◆ WHAT IS BEING ASKED
Report every line of the records that contains the string "link", copying each such line in full.

——————

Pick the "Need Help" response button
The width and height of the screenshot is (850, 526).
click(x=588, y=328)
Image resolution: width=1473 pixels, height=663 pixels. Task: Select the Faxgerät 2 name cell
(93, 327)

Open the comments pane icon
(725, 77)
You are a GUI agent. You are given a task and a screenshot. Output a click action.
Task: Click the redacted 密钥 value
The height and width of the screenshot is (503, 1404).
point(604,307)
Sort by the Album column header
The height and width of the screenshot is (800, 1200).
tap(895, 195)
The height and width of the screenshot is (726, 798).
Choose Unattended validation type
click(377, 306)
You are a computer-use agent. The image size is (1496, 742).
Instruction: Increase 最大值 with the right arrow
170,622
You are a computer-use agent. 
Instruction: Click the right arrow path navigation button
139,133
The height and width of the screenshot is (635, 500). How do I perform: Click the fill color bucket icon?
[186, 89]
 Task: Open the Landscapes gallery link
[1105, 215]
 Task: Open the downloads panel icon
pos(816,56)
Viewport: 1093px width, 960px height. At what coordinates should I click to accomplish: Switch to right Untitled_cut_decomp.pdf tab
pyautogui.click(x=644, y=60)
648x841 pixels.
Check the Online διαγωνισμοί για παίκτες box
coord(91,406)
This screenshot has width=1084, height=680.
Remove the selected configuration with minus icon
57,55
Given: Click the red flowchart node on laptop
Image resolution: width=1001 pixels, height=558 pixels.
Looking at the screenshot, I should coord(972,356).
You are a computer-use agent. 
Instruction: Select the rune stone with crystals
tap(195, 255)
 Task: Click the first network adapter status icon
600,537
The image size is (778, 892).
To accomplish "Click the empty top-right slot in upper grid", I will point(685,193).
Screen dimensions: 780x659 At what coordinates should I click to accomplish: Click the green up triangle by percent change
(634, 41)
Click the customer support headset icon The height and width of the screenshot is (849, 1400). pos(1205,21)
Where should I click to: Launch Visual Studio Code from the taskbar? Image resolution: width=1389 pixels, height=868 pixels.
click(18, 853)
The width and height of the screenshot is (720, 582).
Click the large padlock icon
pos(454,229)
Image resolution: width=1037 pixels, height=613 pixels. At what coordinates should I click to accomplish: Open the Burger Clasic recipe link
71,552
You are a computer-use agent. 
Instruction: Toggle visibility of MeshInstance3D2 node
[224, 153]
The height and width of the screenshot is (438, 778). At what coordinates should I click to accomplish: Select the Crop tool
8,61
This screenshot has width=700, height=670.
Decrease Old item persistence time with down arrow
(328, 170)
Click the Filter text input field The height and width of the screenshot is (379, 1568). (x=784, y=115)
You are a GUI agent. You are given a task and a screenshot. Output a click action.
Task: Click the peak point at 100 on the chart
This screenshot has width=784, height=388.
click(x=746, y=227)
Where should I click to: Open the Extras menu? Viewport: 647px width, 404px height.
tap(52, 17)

——————

◆ FINISHED EXERCISE
 Task: Open the Landscapes gallery link
Image resolution: width=1037 pixels, height=613 pixels. At what coordinates should I click to accomplish: Open the Burger Clasic recipe link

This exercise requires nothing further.